Chick-fil-A will enter the Springfield restaurant scene at 6:30 am on Dec. 5. A location in Woodburn opens the same day.

While Chick-fil-A’s webpage states it does not discriminate against anyone based on gender, race or sexual identity, the restaurant has a history of anti-LGBTQ+ stances. 

Back in 2012, Dan T. Cathy, the founder’s son, previous CEO and current chairman, told Baptist Press that the company is “guilty as charged” in its support of the “biblical definition of the family unit.”

Since then, the restaurant’s foundation has donated millions to homophobic groups, according to LGBTQ+ news source Advocate. In 2017 and 2018, Chick-fil-A gave over $3 million to the Fellowship of Christian Athletes, which requires its members to take a “Sexual Purity Statement.” 

Then in 2022, a trans woman filed suit against a Chick-fil-A restaurant owner in Georgia for discrimination and harassment. Chick-fil-A franchise owners are considered independent business owners.

Jared Coleman, the Springfield franchise’s new independent “owner-operator,” says in the press release that he’s opening Chick-fil-A for everyone in Lane County. “We aim to create a supportive environment where Team Members can grow and pursue their dreams through the same kind of mentorship that shaped my journey.” 

According to Advocate, as of 2019 the “company still does not have workplace protections and policies that are fully inclusive of LGBTQ people.”

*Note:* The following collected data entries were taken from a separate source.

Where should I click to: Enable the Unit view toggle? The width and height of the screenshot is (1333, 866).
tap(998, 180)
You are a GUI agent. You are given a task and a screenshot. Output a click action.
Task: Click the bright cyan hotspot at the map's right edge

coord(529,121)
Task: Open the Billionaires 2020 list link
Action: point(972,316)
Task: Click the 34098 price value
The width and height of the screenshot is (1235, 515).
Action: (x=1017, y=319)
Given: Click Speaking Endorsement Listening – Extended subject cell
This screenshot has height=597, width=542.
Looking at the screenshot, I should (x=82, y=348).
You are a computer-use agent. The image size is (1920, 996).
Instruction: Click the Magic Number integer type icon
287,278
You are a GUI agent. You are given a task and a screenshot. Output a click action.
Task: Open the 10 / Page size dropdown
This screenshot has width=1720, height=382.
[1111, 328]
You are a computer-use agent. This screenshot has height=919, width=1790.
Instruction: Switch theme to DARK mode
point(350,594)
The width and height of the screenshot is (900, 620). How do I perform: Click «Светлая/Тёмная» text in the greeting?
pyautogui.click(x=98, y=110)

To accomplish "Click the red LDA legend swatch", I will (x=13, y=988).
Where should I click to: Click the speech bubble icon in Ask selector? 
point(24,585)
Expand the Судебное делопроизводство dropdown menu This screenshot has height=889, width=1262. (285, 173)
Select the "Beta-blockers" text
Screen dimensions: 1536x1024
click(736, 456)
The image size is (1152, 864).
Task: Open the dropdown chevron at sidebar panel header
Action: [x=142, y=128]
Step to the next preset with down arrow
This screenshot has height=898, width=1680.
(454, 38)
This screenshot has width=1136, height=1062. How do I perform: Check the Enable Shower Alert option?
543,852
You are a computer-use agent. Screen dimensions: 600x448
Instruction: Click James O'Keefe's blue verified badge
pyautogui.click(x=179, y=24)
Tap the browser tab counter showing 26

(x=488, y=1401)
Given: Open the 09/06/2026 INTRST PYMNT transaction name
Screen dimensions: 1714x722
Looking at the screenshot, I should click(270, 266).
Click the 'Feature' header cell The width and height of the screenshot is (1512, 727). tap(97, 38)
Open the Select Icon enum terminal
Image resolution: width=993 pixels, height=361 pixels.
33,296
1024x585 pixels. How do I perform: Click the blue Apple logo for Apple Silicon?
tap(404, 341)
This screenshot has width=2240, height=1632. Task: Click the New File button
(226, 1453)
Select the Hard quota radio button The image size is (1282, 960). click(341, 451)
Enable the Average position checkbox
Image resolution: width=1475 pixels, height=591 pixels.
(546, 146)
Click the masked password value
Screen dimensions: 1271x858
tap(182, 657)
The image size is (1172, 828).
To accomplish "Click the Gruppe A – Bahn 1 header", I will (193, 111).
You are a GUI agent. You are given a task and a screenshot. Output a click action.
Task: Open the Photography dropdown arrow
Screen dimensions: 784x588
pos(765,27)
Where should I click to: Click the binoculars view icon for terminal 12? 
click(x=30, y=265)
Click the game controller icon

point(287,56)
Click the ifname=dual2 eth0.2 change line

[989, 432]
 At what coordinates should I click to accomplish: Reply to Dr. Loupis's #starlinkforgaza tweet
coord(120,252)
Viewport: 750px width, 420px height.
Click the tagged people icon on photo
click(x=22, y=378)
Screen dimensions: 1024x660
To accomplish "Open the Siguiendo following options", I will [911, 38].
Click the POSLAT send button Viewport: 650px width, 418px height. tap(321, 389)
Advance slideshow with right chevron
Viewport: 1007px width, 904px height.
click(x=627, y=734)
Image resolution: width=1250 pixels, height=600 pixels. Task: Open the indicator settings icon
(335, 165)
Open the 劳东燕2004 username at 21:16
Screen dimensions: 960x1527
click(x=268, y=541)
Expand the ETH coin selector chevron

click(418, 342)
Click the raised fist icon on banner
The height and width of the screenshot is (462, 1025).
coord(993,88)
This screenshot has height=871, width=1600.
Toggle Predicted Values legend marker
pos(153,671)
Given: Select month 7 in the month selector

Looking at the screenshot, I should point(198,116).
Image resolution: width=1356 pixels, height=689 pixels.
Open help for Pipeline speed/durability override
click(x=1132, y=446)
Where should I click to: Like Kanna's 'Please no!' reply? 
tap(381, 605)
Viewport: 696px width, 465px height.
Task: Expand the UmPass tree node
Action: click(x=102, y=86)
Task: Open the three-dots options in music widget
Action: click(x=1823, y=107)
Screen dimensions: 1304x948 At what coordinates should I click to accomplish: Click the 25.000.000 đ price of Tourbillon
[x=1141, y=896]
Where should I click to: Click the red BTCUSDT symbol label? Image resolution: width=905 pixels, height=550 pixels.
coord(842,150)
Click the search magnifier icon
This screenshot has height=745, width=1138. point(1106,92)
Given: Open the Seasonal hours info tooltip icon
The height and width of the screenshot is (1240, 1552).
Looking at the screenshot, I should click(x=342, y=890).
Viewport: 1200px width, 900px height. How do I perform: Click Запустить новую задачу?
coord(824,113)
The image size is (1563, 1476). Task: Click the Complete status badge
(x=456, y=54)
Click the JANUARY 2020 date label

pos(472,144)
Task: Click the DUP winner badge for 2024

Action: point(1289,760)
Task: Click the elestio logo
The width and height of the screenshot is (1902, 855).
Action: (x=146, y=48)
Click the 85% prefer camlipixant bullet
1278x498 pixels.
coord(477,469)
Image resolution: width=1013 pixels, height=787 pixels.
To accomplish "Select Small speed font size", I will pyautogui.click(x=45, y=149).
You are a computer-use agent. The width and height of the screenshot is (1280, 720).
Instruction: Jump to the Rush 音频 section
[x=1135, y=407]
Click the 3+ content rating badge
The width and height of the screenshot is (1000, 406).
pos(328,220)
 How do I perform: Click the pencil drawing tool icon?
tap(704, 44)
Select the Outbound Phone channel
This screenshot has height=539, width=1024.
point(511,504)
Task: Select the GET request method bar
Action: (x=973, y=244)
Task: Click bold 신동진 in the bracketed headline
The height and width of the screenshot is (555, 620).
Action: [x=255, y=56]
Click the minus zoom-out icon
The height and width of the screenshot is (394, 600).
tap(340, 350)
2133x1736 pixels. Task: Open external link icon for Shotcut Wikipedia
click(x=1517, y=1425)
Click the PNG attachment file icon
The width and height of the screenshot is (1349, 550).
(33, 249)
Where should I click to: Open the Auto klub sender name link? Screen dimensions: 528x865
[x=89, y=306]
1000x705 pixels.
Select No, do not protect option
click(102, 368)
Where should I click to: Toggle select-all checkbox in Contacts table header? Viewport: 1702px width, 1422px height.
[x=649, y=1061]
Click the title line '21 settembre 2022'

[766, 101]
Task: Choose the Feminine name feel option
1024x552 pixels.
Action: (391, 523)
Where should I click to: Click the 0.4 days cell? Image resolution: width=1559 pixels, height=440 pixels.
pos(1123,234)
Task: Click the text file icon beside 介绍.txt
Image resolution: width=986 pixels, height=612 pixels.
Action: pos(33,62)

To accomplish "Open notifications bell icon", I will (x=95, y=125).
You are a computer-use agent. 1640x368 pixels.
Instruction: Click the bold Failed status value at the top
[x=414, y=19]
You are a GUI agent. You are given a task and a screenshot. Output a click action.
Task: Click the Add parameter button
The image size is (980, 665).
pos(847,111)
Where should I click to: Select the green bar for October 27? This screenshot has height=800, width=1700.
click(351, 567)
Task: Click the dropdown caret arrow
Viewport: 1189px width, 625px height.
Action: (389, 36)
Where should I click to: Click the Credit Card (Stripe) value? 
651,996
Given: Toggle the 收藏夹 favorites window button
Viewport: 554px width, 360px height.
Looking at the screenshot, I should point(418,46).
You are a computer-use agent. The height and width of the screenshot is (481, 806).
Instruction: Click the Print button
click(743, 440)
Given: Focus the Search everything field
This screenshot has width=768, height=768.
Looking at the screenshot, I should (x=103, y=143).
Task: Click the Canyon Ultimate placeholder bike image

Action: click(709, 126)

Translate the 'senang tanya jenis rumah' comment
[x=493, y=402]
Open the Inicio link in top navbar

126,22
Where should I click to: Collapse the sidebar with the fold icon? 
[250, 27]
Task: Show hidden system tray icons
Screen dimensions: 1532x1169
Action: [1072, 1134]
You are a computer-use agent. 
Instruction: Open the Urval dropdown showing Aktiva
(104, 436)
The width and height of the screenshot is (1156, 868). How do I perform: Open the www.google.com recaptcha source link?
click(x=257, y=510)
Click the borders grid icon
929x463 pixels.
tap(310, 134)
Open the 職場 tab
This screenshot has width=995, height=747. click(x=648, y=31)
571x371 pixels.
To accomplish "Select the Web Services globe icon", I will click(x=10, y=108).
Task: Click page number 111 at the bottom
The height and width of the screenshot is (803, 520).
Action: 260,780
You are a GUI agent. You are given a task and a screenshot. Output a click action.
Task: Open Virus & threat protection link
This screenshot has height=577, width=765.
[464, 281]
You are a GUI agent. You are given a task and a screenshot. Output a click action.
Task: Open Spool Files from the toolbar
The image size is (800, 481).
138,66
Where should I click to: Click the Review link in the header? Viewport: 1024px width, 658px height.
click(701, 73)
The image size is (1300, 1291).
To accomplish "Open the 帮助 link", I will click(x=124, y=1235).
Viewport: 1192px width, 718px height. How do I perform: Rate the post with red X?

The new location will also be participating in the Chick-fil-A Shared Table® program, an initiative that sends extra food to local “soup kitchens,” shelters, food banks and nonprofits.

Don’t expect the traffic to go away after Dec. 5. With the average Chick-fil-A making almost $9.4 million in one year, you can anticipate a monolithic spike in traffic for a chicken sandwich.

In truth, just avoid Gateway Street for, like, four months. You can even avoid the Hobby Lobby, which fought and won in the U.S. Supreme Court to get religious exemption from providing birth control coverage to its employees.